Mass and Weight

In our day to day lives, we treat weight and mass as the same. This is evident to me when I look at my kitchen scale every morning. One of the settings allows you to measure everything in grams. This is funny because the gram is a measure of mass not weight and yet I am weighing not massing my dog’s food in the morning. Even stranger is that if I were to take my scale to the moon with the same amount of food on Earth it would weigh a different amount, but its mass wouldn’t change. So what is mass and how is it different from weight?

Mass Versus Weight

Mass (kg) refers to the amount of matter something contains. My dog’s food contains that same amount of matter on Earth and on the Moon. Basically, if I look at the food here on Earth and on the Moon it would look the same. Even if I managed to pulverize the food and compress it into a block it would still have the same mass. Sure the form is different but the amount of matter present is still the same if I could tally all of the molecules present I would find the same number on Earth as on the moon.

Weight (N) on the other hand refers to the force something with mass exerts as a result of gravity and other competing forces. Therefore food exerts a smaller force on my scale because the gravity of the moon is far less than the gravity of Earth. Not because the mass of the food changed.

[latexpage]
\[
Weight=mass\times gravity
\]

This is where the confusion between weight and mass arises because on Earth gravity is consistent and our scales are calibrated to this gravity. When I weigh something on a scale it actually converts the force it receives into a mass using Earth’s gravitational acceleration of 9.8m/s2.

[latexpage]
\[
Mass = \frac{Weight}{Gravity}
\]
or
\[
Mass = \frac{Weight}{9.8\frac{m}{s^2}}
\]

Where our scales go wrong is not calibrating to the difference in gravity between the Earth and the moon. Thus it appears incorrectly as though the mass of our object on the moon is in fact less even though it hasn’t changed.

Changing Weight

Here we have seen one of the factors that can change the weight of an object, the gravity acting on that object. Additionally other forces such as the buoyant force of fluids which counteracts gravity or the additional force of an elevator accelerating upwards. Basically, any force with or against gravity will change the weight of our object.

Ultimately, this point is the most important takeaway from the difference between weight and mass. That the weight of an object is dependent not only on the mass of the object but also the other forces acting on that object. This is one of the few ways the MCAT brings up the distinction between mass and weight. We will continue to explore this phenomenon later when we discuss fluids as well as forces. So you will have more opportunities to see this concept in action in the context of other content material.

Center of Mass

Another more commonly tested concept is the idea of center of mass. Center of mass refers to exactly what it sounds where the mass of an object is centered. Specifically, a single point where we can consider all of the mass to exist. This is all a bit circular though so let’s explore this concept by thinking about a couple of real-world examples. First up we will consider a solid metal ball.

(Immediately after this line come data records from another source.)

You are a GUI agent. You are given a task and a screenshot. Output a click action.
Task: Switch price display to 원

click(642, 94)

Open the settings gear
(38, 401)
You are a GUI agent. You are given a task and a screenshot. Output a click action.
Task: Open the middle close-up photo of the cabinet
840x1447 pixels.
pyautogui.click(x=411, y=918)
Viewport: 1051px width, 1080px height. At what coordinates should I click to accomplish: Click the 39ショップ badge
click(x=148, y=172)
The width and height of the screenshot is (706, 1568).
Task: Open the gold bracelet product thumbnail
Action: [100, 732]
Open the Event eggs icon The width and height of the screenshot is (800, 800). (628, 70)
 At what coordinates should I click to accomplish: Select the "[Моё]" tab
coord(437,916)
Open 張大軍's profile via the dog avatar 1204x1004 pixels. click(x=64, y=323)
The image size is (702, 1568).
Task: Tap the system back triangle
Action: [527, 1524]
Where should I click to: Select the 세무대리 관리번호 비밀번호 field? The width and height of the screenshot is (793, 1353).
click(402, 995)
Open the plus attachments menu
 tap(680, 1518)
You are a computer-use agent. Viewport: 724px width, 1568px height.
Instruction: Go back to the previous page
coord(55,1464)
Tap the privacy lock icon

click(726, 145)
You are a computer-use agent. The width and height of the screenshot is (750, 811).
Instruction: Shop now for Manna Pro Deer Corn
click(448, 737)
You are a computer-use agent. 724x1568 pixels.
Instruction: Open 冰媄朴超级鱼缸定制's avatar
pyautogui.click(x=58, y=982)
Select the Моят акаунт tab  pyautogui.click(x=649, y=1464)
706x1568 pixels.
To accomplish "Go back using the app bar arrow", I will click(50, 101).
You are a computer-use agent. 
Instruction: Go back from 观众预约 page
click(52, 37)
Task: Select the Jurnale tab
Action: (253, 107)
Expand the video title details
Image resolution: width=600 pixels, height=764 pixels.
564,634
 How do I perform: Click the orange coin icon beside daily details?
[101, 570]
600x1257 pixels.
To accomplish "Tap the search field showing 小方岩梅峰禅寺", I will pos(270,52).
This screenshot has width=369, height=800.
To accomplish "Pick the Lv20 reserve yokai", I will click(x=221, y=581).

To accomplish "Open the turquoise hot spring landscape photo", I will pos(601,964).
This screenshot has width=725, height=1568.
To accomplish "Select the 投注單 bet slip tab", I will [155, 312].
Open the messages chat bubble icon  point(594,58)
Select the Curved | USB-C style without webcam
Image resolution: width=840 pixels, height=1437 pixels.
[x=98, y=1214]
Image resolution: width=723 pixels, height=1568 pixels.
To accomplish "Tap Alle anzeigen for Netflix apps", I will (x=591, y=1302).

Since this solid metal ball is of uniform shape and uniform density the center of mass will be located at the very center of the ball. If we change the shape of this ball by attaching a metal rod to it. We will shift the center of mass of the new object towards the added mass (i.e the rod).

Now let’s think about how this applies to people. Let’s imagine you are walking calmly and confidently on a tightrope across a gaping chasm. In this case, your center of mass is over the tightrope and thus you are able to walk across it perfectly balanced.

However, if you shift your weight to the right of the tightrope a bit you will lose your balance and fall towards that side. Instinctively we usually thrust out our opposite leg moving more of our weight away from our current center of mass in order to shift it back over the “stable” tightrope.

We don’t need to know how to calculate the center of mass of objects as it is fairly complicated and depends on a great number of factors such as the distance, density, shape, and mass of our object.